The team found that their model ensemble was able to simulate the NAO and wintertime blocking frequency in the North Atlantic on a multi-annual timescale with remarkable skill. This is partly due to the large number of simulations used in their ensemble; once these various simulations are averaged out, any signals that only appear in a few are lost, while signals that remain occur in many of the simulations. This suggests they originate in some common, predictable component of the variation. The predictable atmospheric anomalies appear to be a response to low-frequency oceanic variability very similar to the Atlantic Multi-decadal Variability, a regular pattern of oscillating sea-surface temperatures that the models are also able to predict.
This study made use of the Community Earth System Model – Decadal Prediction Large Ensemble (CESM-DPLE), run by the National Center for Atmospheric Research (NCAR) in the USA. This is an ensemble of climate model simulations comprising 40 members; large ensembles such as this are required for multi-annual prediction of atmospheric circulation. This ensemble simulated atmospheric circulation in the North Atlantic using simulations of past climate, begun every November between 1954 and 2015 and run for 10 years. Variations between the simulations were created by slightly altering the initial conditions within the bounds of measurement uncertainty. The results of these simulations were then compared with observational records from NCAR Reanalysis and the Met Office HadISST dataset to see how well the simulations had performed.
The large-scale North Atlantic atmospheric circulation this study addresses has a great influence on the weather, particularly in Europe. Blocking can cause prolonged spells of hot or dry weather, adversely affecting agriculture, while changes in the NAO affect the track of potentially damaging storms. Multi-year prediction of trends in these events can allow policymakers to take measures to protect communities or industries vulnerable to these types of extreme weather, allowing us to adapt to it and mitigate its impact.
Can multi-annual variations in the frequency of North Atlantic atmospheric blocking and mid-latitude circulation regimes be skilfully predicted? Recent advances in seasonal forecasting have shown that mid-latitude climate variability does exhibit significant predictability. However, atmospheric predictability has generally been found to be quite limited on multi-annual timescales. New decadal prediction experiments from NCAR are found to exhibit remarkable skill in reproducing the observed multi-annual variations of wintertime blocking frequency over the North Atlantic and of the North Atlantic Oscillation (NAO) itself. This is partly due to the large ensemble size that allows the predictable component of the atmospheric variability to emerge from the background chaotic component. The predictable atmospheric anomalies represent a forced response to oceanic low-frequency variability that strongly resembles the Atlantic Multi-decadal Variability (AMV), correctly reproduced in the decadal hindcasts thanks to realistic ocean initialization and ocean dynamics.
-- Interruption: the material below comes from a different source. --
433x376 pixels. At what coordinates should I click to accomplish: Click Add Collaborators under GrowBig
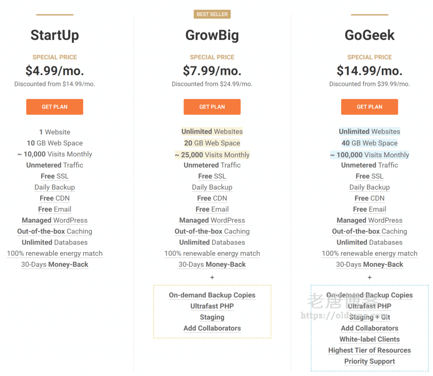[x=212, y=328]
The occurrence of blocking in certain areas of the Euro-Atlantic domain determines the concurrent circulation regime and the phase of known teleconnections, such as the NAO, consequently affecting the stormtrack and the frequency and intensity of extreme weather events. Therefore, skilfully predicting the decadal fluctuations of blocking frequency and the NAO may be used in statistical predictions of near-term climate anomalies, and it provides a strong indication that impactful climate anomalies may also be predictable with improved dynamical models.